Жаркий, сочащийся неоном мегаполис Юго-Восточной Азии. Рабочие-бенгальцы, волокущие с помойки исполинских размеров матрас, подбирают на клумбе избитого бомжа-китайца. Поселившийся на матрасе хозяйственный мужичок Раван полфильма выхаживает горемыку, который, малость оклемавшись, кладет глаз на девушку из соседнего кафе, а потом на его хозяйку — даму сильно забальзаковского возраста с мужем-коматозником, подозрительно напоминающим бомжа-китайца. Девушка, приставленная к коматознику сиделкой, ночует тут же, на антресолях, в обнимку с плюшевым бревном. Дама, которая по понятным причинам тоже спит одна, нервничает из-за китайца и раздает пощечины.
<1>
Раван ревнует. Коматозник видит сны о даме, девушке, Раване, озвученные малайским караоке, музыкой индийского кино и кошачьими завываниями из китайской оперы — мегаполис оказался Куала-Лумпуром, куда, как и в Москву, люди съезжаются различные.

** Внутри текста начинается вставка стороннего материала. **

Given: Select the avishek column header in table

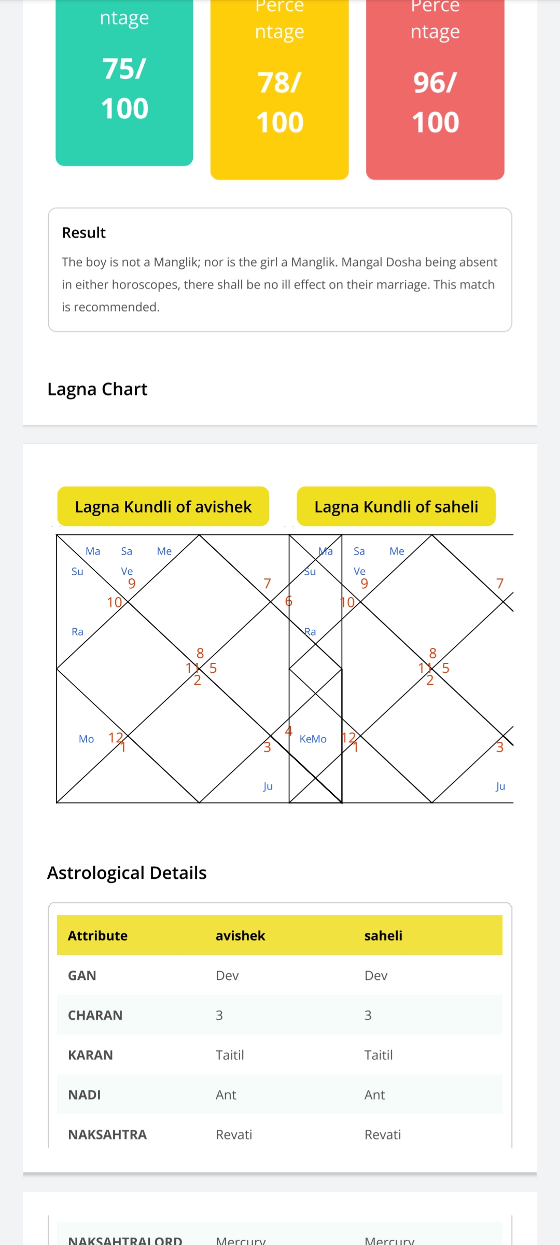Looking at the screenshot, I should 241,936.
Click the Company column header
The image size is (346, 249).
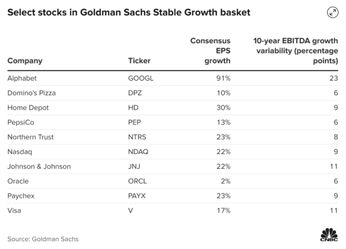(x=25, y=61)
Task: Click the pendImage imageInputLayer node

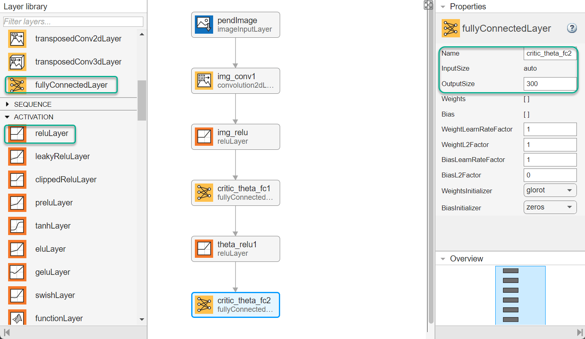Action: pyautogui.click(x=235, y=25)
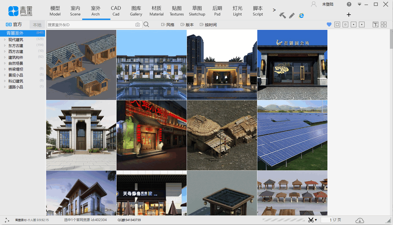Expand the 现代建筑 category

click(x=5, y=40)
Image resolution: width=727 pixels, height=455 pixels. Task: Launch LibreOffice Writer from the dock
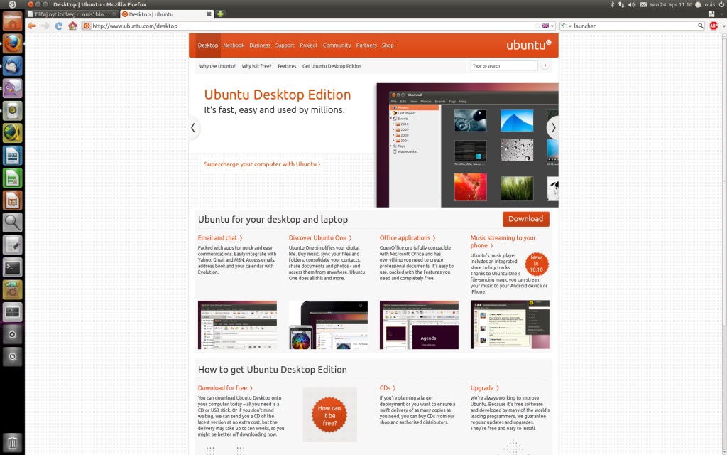click(12, 155)
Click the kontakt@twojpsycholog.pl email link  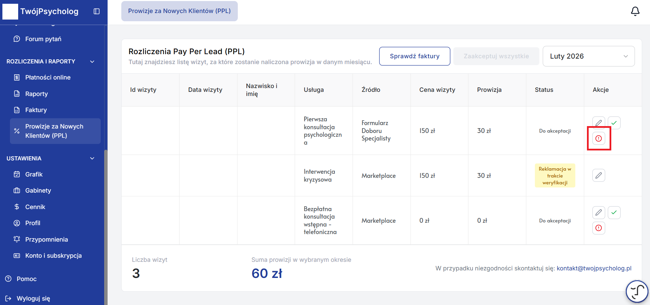coord(594,268)
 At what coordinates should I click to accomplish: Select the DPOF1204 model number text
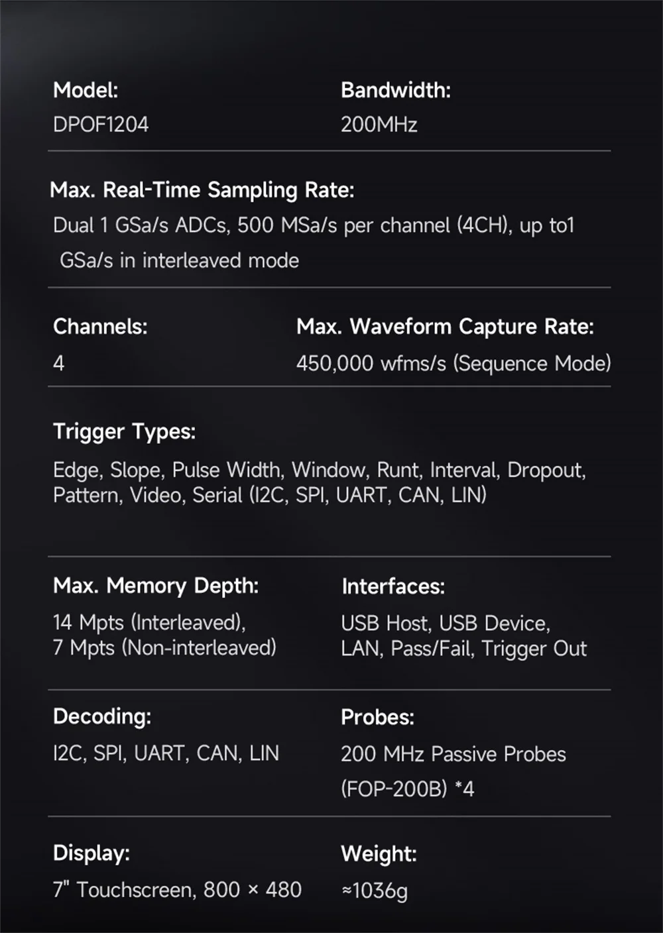101,125
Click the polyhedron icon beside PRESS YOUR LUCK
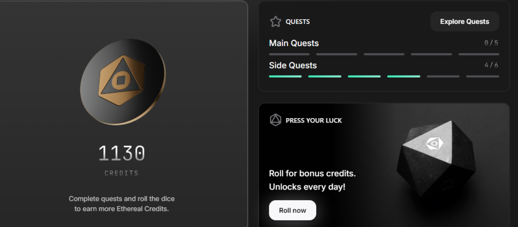 (276, 120)
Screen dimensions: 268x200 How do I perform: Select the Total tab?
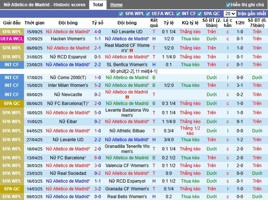[x=98, y=5]
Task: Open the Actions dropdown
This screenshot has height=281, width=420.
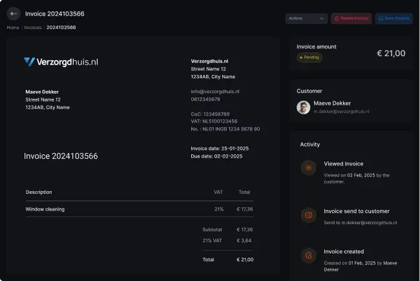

В какой-то момент матрас с клопами превращается в метафизический матрас и переезжает в бетонный долгострой с залитым водой подвалом, где бомж-китаец удит рыбу, на его плече пристраивается гигантский мотылек, Раван испытывает нежность, девушка спит наконец-то не одна, а ревнующая дама, ломая каблуки, исчезает в лабиринте из эшеровских лестниц и пролетов. Неоновый мегаполис между тем мутнеет от смога горящих по соседству джунглей.
Сейчас, в антракте между зимней и летней клизмами блокбастеров, когда в афише сплошь кретинизм и чушь, очень удачный момент приобщиться к новейшему азиатскому кино.
Где-то катают «Выборы» гениального гонконгца Джонни То и неожиданный хоррор от изобретателя «Проклятий» Шимицу — философскую «Реинкарнацию». Есть еще время посмотреть на «Натюрморт» Цзя Чжанке — венецианского «Золотого льва». Теперь вот Цай Минлянь, которому, ходят слухи, тоже этого льва пророчили…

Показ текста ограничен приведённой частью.